Testemunho de Manuel Correia
«Aos vinte e cinco dias do mês de Maio de mil
quinhentos e setenta e um anos, em Lisboa, nos Estaus, na Casa do Despacho da
Santa Inquisição (maldita), estando aí os senhores Inquisidores, perante eles
pareceu, sendo chamado, o senhor Manuel Correia, fidalgo da Casa de El-Rei Nosso
Senhor, e lhe deram juramento dos Santos Evangelhos, em que pôs sua mão, e
prometeu dizer verdade. E, perguntado pelo referimento nele feito, disse que há
vinte dias, pouco mais ou menos, que praticando ele testemunha com Bastião de Macedo,
veador da Casa do Cardeal Infante Nosso Senhor, no termo de Alenquer, sobre as
coisas de Damião de Goes, o dito Bastião de Macedo lhe disse que indo um dia
dona Briolanja, sua irmã, a jantar a casa do dito Damião de Goes, em um dia de
sexta-feira, segundo sua lembrança, e estando jantando a dita Briolanja disse
que desejava carne de porco. E logo lhe foram buscar um pedaço de lombo de
porco, e lho assaram, e trouxeram à mesa; e lho cortaram e lhe deitaram sumo de
laranja. E ela começou de comer dele. E que o dito Damião de Goes começou
também a comer do dito lombo. E dizendo-lhe a dita dona Briolanja: - Também vós
desejais? E o dito Damião de Goes lhe respondeu e disse: - Sobrinha, o que
entra pela boca não faz nojo.
E não lhe disse mais o dito Bastião de Macedo.
Somente eles dois ficaram mordendo este negócio, dizendo agora, depois de o ver
preso, que lhe não parecera bem aquela linguagem. E não é lembrado dizer a mais
pessoas que a um seu irmão e a Henrique de Castro; e bem pode ser que o
dissesse a outras pessoas. E não é lembrado se lhe disse o dito Bastião de
Macedo que se achara presente a estas práticas, nem quem estava presente. E al
não disse. E do costume: que o conhece e não lhe quer mal. E lhe foi mandado
por segredo no caso; e ele o prometeu. E assinou com eles Senhores, e eu João Velho, notário apostólico, o escrevi.

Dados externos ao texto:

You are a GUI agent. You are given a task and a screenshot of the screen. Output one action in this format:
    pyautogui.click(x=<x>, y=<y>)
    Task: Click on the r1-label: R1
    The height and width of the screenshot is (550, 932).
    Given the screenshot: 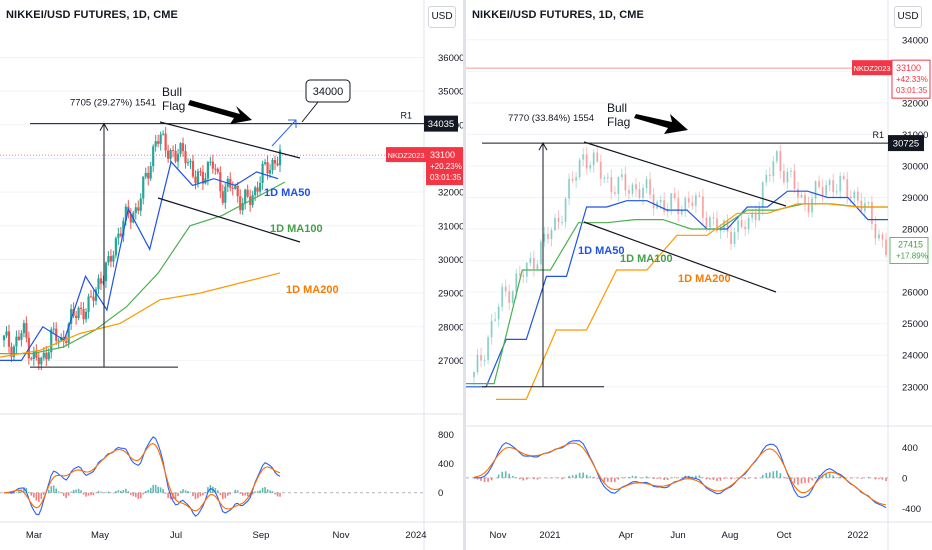 What is the action you would take?
    pyautogui.click(x=406, y=116)
    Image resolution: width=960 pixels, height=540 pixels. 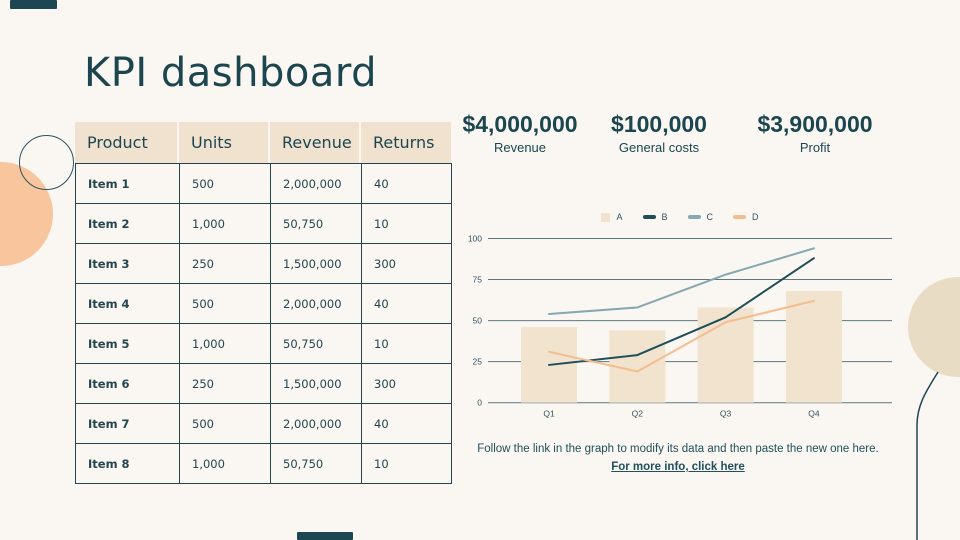 I want to click on kpi-label: General costs, so click(x=659, y=148).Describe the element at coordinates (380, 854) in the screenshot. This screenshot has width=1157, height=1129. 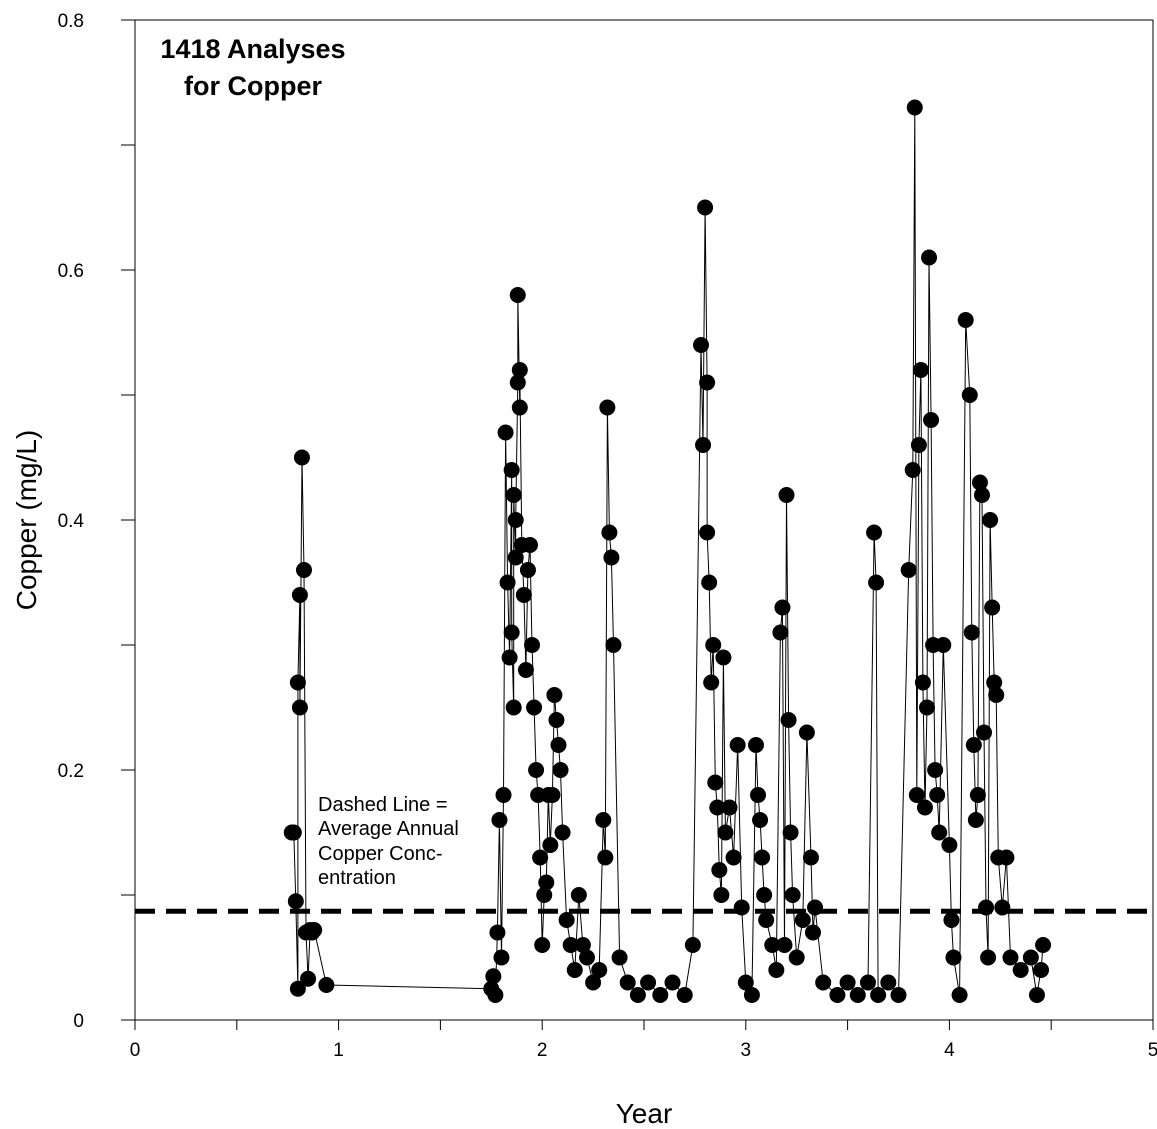
I see `note-line-3: Copper Conc-` at that location.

- Manuel Correia de Martins Baarem - Jorge Gonçalves Ribeiro - Simão de Sá Pereira.
Em Alenquer
Os Inquisidores apostólicos contra a herética pravidade e apostasia em
este arcebispado de Lisboa e sua comarca, etc. Pelo teor da presente, cometemos
nossas vezes ao muito reverendo senhor Domingos Simões, capelão do Cardeal
Infante Nosso Senhor e secretário do Conselho Geral da Santa Inquisição
(maldito), para que vá à vila e termo de Alenquer, como inquiridor, com Pedro
Álvares de Soto Maior, notário deste Santo Ofício (maldito), pergunte as testemunhas
que leva em rol sobre a causa processo de Damião de Goes, preso no cárcere
deste Santo Ofício (maldito), as quais perguntará, com todas as mais que forem
inquiridas, pelo conteúdo nos autos e processo da dita causa e pela mais
informação que leva do caso. E serão presentes duas pessoas religiosas para logo
serem ratificadas conforme ao estilo deste Santo Ofício (maldito). E para todo
o sobredito lhe damos nosso inteiro poder e cometemos nossas vezes e autoridade
apostólica. Dada em Lisboa, sob nossos sinais e selo do dito Santo Ofício
(maldito), ao primeiro de Junho - João Velho,
notário do Santo Ofício (maldito) a fez de 1571. - Simão de Sá Pereira – Jorge Gonçalves
Ribeiro.
Testemunho de Dona Briolanja
Aos vinte e nove dias do mês de Junho de mil quinhentos setenta e um
anos, na vila de Alenquer na igreja de Nossa Senhora da Conceição, mosteiro das
freiras da dita vila, estando aí Domingos Simões, conteúdo em a comissão atrás
dos senhores Inquisidores, logo aí pareceu dona Briolanja, mulher de António
Gomes de Carvalho, testemunha referida, que para isso teve recado, e por
virtude da dita comissão lhe deu juramento dos Santos Evangelhos, em que pôs
sua mão, prometendo de dizer verdade.
E lhe fez pergunta, se era lembrada ver, ou ouvir dizer, ou fazer, a alguma
pessoa alguma coisa que lhe parecesse contra nossa santa fé católica e contra o
que tem e ensina a Santa Madre Igreja, ou de que se escandalizasse». In
Raul Rêgo, O Processo de Damião de Goes na Inquisição, Assírio & Alvim,
2007, ISBN978-972-37-0769-4, Peninsulares/57.